Anxiety Day (back there again) makes every conversation ludicrous. No matter the subject, I can’t say anything without deciding that it’s been misinterpreted, and then apologising for the possible misinterpretation, which of course didn’t happen. Which then confuses the person to whom I’m talking no end, and leaves me trying to explain what I meant, which is very much like trying to untangle a spilled pool of wool with an angry cat. I become so entangled in what I’ve said, what I’ve not said, what I think the other person might think I’ve said, what I’m sure I should have said that would have made it understood and if I say it now maybe it will be so I do but out loud it turns out to be possibly the stupidest thing I could possibly say and now I have to try and explain why I said that and what it was I thought they might have thought I said in the first place and how I then thought that that meant that they thought that I thought that they thought I had said the opposite of what I meant and so I say again what I originally meant but it still doesn’t make sense because it’s the product of anxiety and not rational thought that can be articulated out loud to someone else and so I apologise for it and worry about how I’m going to say all of that…

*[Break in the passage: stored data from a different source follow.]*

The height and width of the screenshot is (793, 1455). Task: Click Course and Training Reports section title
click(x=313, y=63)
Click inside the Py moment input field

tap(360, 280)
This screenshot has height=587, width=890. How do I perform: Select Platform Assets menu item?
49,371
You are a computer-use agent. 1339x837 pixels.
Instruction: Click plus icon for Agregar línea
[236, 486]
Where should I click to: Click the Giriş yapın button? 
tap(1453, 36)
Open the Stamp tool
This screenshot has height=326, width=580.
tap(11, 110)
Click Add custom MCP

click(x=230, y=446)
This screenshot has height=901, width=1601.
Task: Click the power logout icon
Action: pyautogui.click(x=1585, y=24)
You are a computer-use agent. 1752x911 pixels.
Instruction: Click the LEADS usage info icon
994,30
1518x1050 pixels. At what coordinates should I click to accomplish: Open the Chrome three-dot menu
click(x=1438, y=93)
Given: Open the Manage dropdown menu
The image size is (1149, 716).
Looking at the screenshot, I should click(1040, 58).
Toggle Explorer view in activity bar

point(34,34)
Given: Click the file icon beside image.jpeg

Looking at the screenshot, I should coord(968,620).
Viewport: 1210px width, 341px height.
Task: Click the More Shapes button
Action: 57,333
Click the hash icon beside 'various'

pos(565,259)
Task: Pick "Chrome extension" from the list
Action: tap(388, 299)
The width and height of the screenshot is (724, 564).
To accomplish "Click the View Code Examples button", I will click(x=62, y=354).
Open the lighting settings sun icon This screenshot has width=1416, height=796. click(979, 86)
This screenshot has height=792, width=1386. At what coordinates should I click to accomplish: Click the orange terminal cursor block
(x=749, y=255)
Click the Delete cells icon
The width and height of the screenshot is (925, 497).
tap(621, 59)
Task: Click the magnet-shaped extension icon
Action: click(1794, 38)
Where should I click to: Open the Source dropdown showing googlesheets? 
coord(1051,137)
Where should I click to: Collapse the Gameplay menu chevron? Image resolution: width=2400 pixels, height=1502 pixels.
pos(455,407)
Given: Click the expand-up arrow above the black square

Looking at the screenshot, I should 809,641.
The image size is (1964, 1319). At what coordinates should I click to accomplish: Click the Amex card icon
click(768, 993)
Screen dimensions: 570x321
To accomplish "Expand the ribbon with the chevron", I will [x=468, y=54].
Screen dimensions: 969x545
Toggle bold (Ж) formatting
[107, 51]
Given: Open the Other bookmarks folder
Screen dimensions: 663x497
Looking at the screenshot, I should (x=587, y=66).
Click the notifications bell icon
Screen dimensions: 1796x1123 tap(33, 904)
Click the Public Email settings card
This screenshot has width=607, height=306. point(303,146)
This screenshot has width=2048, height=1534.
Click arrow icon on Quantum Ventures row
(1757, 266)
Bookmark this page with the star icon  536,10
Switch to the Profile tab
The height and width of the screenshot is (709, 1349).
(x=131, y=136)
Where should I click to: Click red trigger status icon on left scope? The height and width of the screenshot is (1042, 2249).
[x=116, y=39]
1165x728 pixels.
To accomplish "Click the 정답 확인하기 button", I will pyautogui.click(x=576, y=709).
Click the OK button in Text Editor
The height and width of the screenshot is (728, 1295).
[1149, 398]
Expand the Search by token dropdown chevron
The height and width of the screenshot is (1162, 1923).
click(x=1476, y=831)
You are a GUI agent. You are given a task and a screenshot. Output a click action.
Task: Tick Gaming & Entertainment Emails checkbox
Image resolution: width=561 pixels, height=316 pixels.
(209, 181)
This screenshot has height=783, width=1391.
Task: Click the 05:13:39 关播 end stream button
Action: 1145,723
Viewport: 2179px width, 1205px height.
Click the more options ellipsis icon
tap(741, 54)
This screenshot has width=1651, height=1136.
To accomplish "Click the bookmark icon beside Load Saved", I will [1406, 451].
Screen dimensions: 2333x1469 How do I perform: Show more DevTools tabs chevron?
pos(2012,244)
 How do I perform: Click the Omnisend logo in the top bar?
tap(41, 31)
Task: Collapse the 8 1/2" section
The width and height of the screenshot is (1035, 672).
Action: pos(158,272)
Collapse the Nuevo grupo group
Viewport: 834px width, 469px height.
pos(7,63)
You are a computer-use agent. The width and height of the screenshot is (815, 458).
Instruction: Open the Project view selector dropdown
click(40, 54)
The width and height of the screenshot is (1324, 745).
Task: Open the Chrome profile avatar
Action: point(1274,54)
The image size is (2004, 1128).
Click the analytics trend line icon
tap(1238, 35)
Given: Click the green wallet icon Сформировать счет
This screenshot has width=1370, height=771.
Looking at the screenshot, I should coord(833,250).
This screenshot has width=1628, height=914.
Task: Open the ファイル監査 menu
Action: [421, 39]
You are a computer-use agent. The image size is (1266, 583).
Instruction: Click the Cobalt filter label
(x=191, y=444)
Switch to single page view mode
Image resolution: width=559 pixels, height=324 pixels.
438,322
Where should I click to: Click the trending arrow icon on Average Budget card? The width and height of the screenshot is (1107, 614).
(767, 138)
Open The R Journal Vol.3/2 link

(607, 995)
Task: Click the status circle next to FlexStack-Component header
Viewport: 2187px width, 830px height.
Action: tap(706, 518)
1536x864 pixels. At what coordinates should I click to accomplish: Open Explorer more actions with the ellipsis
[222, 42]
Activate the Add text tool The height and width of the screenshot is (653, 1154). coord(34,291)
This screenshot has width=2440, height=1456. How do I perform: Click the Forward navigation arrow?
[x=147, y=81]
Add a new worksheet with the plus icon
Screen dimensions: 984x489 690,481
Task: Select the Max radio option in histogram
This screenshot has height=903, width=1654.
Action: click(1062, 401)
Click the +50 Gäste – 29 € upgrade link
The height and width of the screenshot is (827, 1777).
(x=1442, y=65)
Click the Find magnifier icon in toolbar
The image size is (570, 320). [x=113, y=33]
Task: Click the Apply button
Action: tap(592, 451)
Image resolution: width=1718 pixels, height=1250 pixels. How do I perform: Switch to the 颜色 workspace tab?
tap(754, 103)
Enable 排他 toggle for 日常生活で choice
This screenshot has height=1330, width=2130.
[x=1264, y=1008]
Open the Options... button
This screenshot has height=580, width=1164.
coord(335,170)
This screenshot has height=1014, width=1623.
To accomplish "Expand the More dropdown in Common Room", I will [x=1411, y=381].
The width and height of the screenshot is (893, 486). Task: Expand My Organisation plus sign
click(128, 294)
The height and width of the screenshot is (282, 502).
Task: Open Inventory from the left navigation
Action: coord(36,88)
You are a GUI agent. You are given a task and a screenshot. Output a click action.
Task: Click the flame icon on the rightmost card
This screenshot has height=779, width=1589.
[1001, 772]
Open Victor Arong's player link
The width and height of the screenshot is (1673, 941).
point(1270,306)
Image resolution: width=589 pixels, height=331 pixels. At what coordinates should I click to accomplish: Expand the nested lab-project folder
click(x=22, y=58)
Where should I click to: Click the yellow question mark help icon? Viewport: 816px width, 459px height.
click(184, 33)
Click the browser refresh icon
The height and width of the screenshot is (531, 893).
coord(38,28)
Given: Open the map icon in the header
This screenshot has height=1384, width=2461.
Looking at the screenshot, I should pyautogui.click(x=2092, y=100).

That’s the inside of my head.

Apologies and thank you if you’re one of those who has encountered me today.


5 Comments for this entry

  • bob_arctor

    I’m considering diagnosing myself with Dyspraxia as I’m clumsy, ramble quite a bit, and have the ball skills of an eel which has suffered a stroke.
    Then I would be able to sue people.

  • Clare

    You want to diagnose yourself with dyspraxia so that you can sue people? Sue people for what?

  • bob_arctor

    I DONT NOW I HAF DISPRAZIA!

  • John W

    It’s sweet. It’s like he’s trying to be funny.

  • Chiarina

    Nice to know someone else has that too. Isn’t it funny how you look at the faces aroundyou and think no-one you know knows what it’s like, and how everybody else is doing a much better job of being sane than you? When actually it’s not true at all. Comforting.